If you’ve bought into EOS with an intention to be a long-term HODLer without having to do anything with the tokens, you might want to reconsider. According to the project’s Constitution, if your account is inactive for 3 years, it may be put up for auction. A closer look EOS’ highest law can certainly make you raise an eyebrow.
EOS, the project which raised $4 billion in a year-long Initial Coin Offering (ICO), has put down a set of rules in what is referred to as their Constitution. While rumors have it that this is just a proposition and that the EOS community has to ratify it, the very first introductory statement of the document reads:
This constitution is a multi-party contract entered into by the Members by virtue of their use of this blockchain.
Lack of Definitions and A Lot of Controversies
The document, placed in the projects GitHub, is contributed by two people – Thomas Cox, Block.one’s VP of Product, and Danial Larimer – the company’s Chief Technical Officer (CTO). Taking a closer look at the text, though, would make anyone, even people without any legal background, ask a few questions.
Starting off with the sentence mentioned above, the lack of a definition for the term “Member”, could constitute future issues. Let’s break it down a bit.
Article XIII of EOS’ Constitution states the following:
This Constitution and its subordinate documents shall not be amended except by a vote of the Token Holders with no less than 15% vote participation among tokens and no fewer than 10% more Yes than No votes, sustained for 30 continuous days within a 120 day period.
As we’ve already reported, 10 addresses hold 50% of all EOS tokens. In theory, 10 entities have the complete constitutional freedom to dictate the way this fundamental law turns out.
Circling back to the definition of a “Member” – as it’s currently not established, a potential vote can essentially define it in any way the majority finds suitable. But even if it was defined, those 10 entities would have the power to change it. As a matter of fact, they can change whatever they want, as per the current version of the text.
In other words, while we can presume that a member is anyone who holds any amount of EOS token, that’s not defined, nor are they referenced.
The logical question here is: what if the majority decides that in order for one to be a Member, one has to have a specified amount of tokens?
Article XVIII of the Constitution states:
Members agree to hold software developers harmless for unintentional mistakes made in the expression of contractual intent, whether or not said mistakes were due to actual or perceived negligence.
First off, the terminology used in this clause makes it particularly hard to decipher its actual purpose. What is more, it’s hard to make any kind of differentiation between “actual” and “perceived”, when it comes to negligence.
Legal technicalities aside, spreading immunity over unintentional and negligent mistakes is risky, if not dangerous. Especially when the definition for a “developer” is so broad, according to the same document:
Each Member who makes available a smart contract on this blockchain shall be a Developer. – Article VIII of the Constitution.
If the intention of this Constitution is to truly serve as a fundamental law, which is the very definition of a Constitution in the first place, determining whether a developer has acted negligently or not will have to serve as merit when defining his responsibility and whether he can be held responsible at all.
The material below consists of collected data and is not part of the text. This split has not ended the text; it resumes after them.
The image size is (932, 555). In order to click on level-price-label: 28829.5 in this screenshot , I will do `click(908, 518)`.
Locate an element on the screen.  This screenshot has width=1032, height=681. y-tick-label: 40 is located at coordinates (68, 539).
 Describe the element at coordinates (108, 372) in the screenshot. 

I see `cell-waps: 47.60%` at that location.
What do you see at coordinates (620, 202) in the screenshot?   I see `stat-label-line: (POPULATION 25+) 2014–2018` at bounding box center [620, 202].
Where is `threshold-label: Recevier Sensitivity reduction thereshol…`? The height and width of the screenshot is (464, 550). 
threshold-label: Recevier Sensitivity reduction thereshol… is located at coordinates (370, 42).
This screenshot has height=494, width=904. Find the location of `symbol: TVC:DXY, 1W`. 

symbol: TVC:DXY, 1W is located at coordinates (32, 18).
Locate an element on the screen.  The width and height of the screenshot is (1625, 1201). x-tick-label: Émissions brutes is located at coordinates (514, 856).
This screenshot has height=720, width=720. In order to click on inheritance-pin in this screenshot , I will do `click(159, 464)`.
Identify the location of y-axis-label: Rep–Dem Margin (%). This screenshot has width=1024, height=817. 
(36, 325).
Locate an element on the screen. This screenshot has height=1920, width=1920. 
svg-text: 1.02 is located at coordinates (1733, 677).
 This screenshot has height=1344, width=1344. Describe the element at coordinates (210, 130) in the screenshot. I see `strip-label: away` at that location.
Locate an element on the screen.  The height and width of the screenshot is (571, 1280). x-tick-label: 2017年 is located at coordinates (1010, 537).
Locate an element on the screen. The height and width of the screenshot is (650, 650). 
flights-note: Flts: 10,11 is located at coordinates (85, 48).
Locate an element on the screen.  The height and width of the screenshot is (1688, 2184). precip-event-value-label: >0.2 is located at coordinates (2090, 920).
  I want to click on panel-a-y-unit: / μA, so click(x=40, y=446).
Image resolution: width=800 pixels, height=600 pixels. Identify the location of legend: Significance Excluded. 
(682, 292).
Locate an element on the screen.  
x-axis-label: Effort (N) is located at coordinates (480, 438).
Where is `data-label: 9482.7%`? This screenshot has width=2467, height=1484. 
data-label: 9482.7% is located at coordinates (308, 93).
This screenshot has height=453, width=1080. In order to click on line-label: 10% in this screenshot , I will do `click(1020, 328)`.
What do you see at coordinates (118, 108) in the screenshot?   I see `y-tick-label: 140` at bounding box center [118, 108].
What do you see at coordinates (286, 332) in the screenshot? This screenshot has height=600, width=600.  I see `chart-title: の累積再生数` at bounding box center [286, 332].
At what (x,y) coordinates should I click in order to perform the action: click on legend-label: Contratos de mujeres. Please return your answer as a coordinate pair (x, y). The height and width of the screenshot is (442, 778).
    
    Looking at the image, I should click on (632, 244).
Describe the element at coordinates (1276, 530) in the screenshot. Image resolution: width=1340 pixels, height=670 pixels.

Long-Term HODLers Ruled Out
Article XVII of EOS’ Constitution states:
A Member is automatically released from all revocable obligations under this Constitution 3 years after the last transaction signed by that Member is incorporated into the blockchain. After 3 years of inactivity an account may be put up for auction and the proceeds distributed to all Members by removing EXAMPLE from circulation.
Presumably, this rule intends to stimulate usage and activity. However, it also outlaws all investors who’ve put their money into the project, believing that it would do well from a pure, straightforward investment perspective.
Furthermore, it suggests that the EOS’ executives (the ones who contributed and presumably drafted the text), for whatever reason, are excluding the possibility that long-term investors would be active. It’s worth pointing out that traditional Constitutions are also punishing inaction. However, there are obligatory requirements where said inaction is penalized only and if it causes or could have caused harm in any shape or form.
EOS’ first and foremost law, however, doesn’t give any explanations as to why inactivity is being formally penalized, which goes against the very nature of a constitutional document.
Unfortunately, the above does not even begin to describe all the loopholes which can easily be abused by the powerful few of EOS.
While EOS New York is making the case that the aforementioned document is not the “final” version, and that it only constitutes a proposal, that is not how it looks. Nowhere in EOS’ official whitepaper is it mentioned how said Constitution is to be enacted or who is the one who should have proposed it in the first place – the only thing we know is the way to change or amend it.
And amid all this confusion, a humorous, yet painfully spot-on Twitter comment on the matter hits the sweet spot:
Wow sounds like my last marriage. It lasted for about 3 years and I was left with nothing.